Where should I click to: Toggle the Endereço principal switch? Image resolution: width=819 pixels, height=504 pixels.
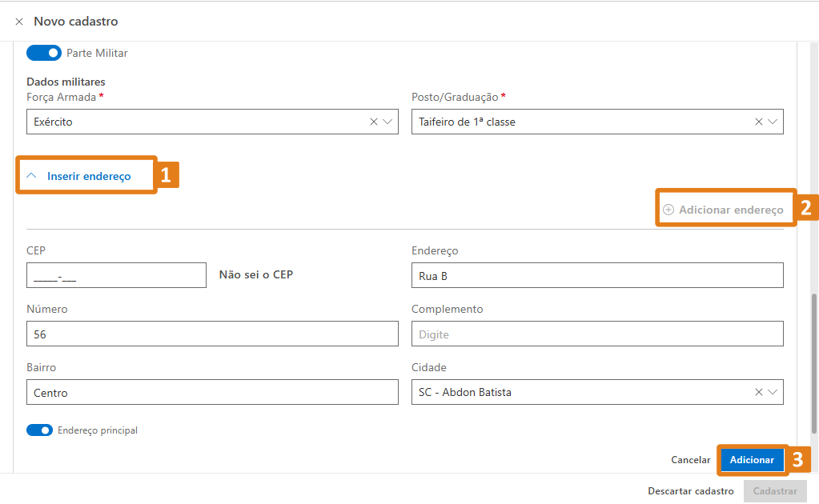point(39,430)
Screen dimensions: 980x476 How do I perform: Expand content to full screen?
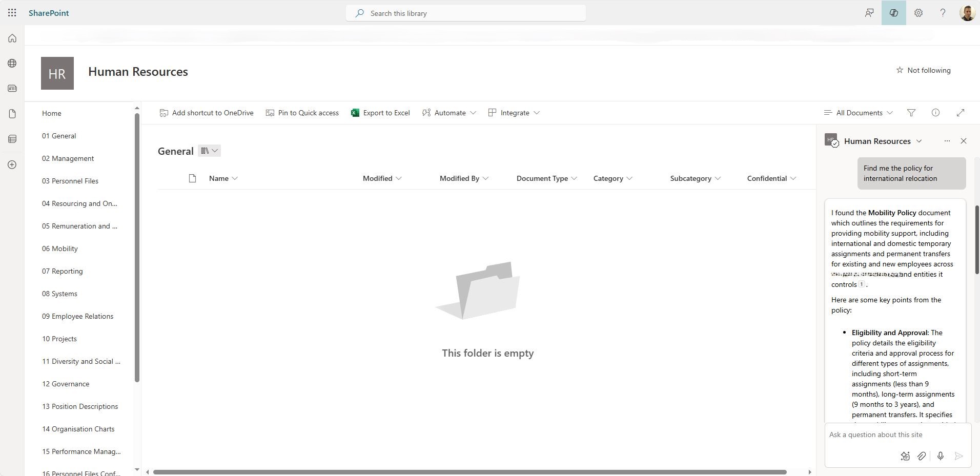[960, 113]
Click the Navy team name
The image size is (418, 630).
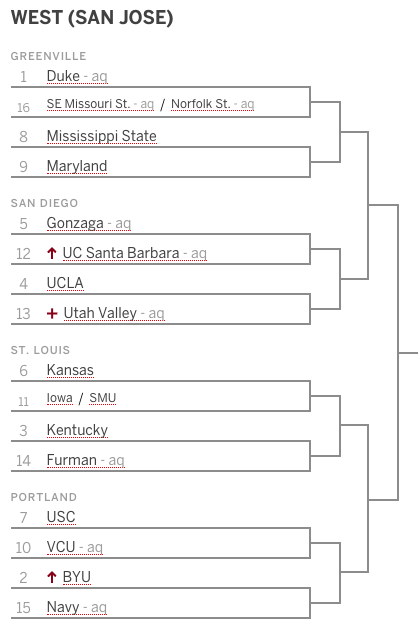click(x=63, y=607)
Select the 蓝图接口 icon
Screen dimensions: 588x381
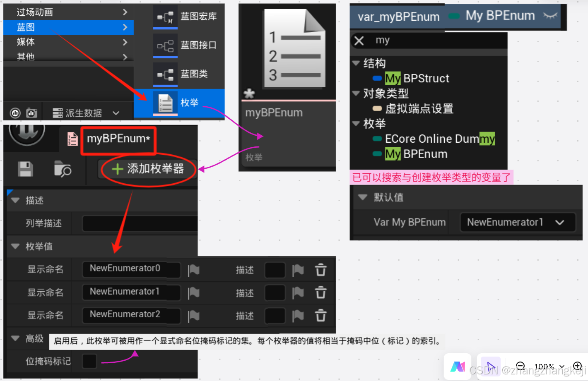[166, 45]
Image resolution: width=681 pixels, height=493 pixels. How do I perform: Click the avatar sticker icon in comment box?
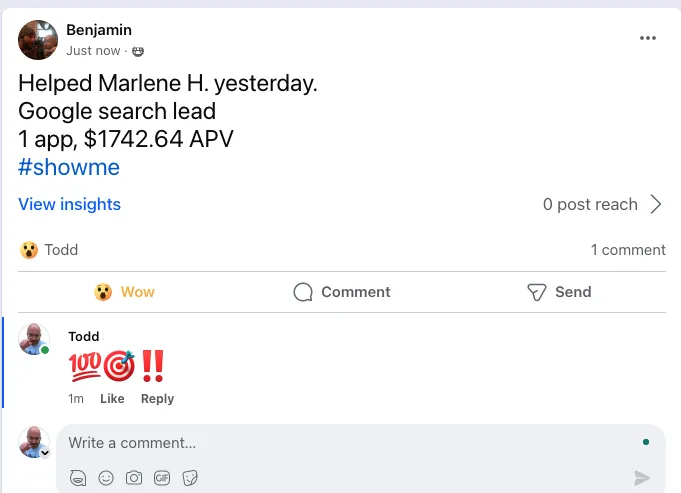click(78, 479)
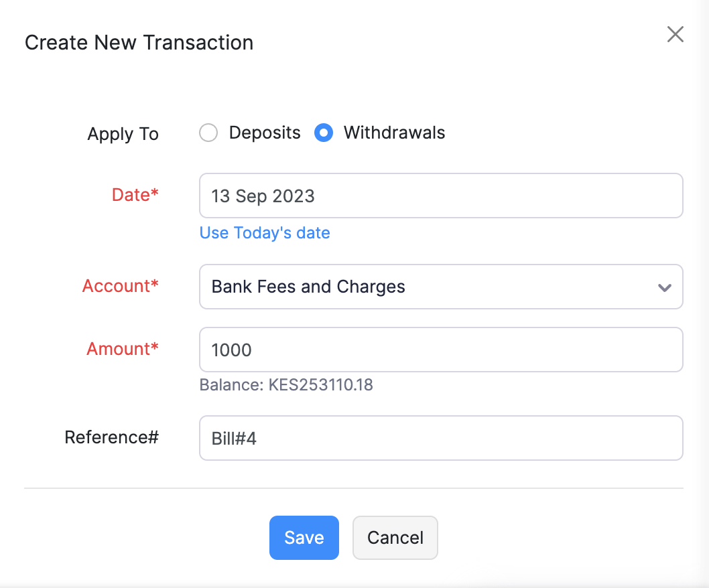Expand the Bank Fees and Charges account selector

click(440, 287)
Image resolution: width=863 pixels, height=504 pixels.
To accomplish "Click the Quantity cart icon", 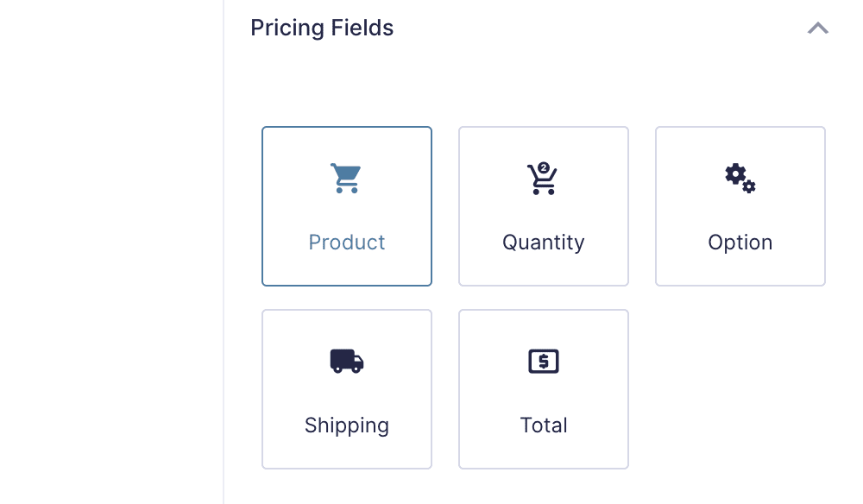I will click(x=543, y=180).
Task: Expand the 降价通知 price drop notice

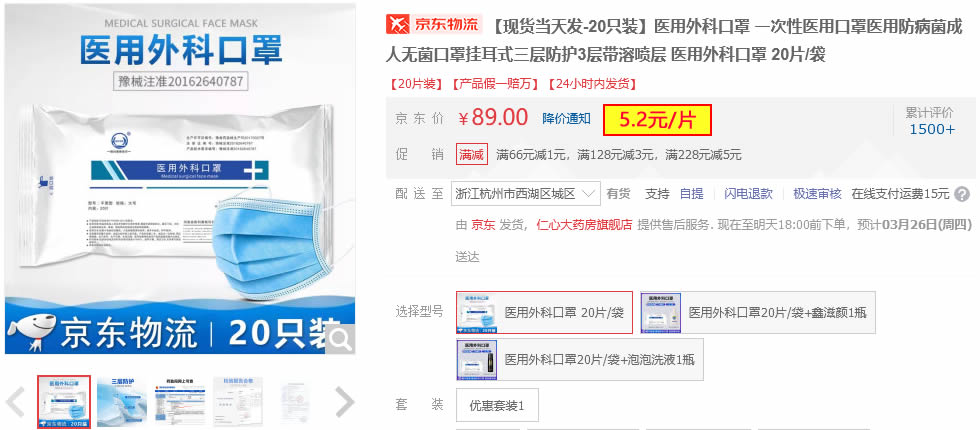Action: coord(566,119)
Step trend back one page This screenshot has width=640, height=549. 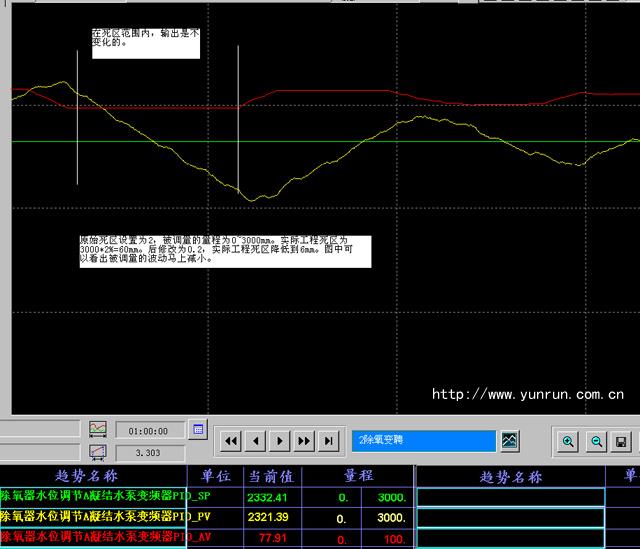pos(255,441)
--
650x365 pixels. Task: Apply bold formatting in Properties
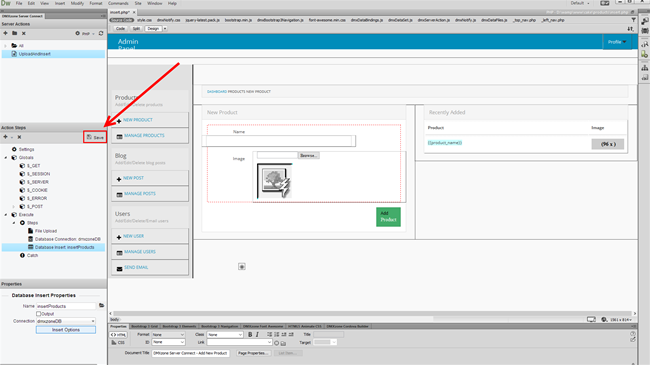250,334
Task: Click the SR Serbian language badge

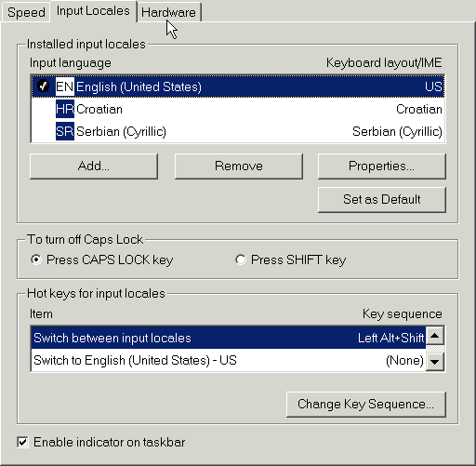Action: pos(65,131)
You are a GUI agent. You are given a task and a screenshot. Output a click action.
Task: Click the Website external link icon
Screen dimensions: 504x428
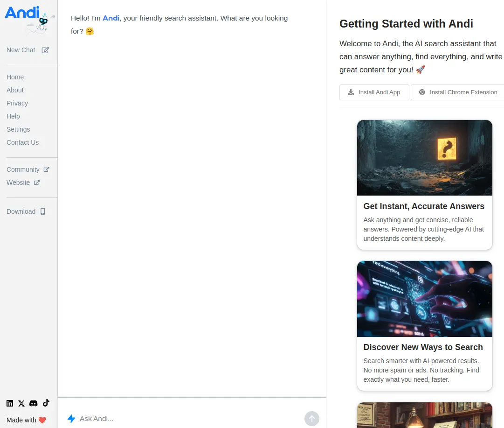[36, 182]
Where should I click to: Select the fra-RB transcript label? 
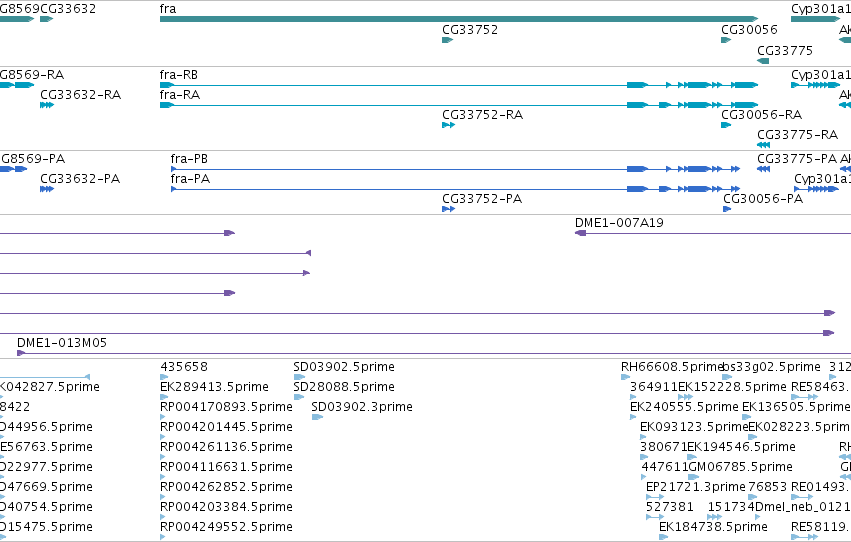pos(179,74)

◆ AIM OF THE TASK
Repeat, word for word, the lines of the material above from the one holding "The image size is (418, 630)." through the one holding "Image resolution: width=863". Leave out pictures.

◆ FINISHED TASK
The image size is (418, 630).
click(x=63, y=607)
Select the 蓝图接口 icon
Screen dimensions: 588x381
[166, 45]
Image resolution: width=681 pixels, height=493 pixels. How do I perform: Click the avatar sticker icon in comment box?
click(78, 479)
Expand the Bank Fees and Charges account selector

click(440, 287)
Image resolution: width=863 pixels, height=504 pixels.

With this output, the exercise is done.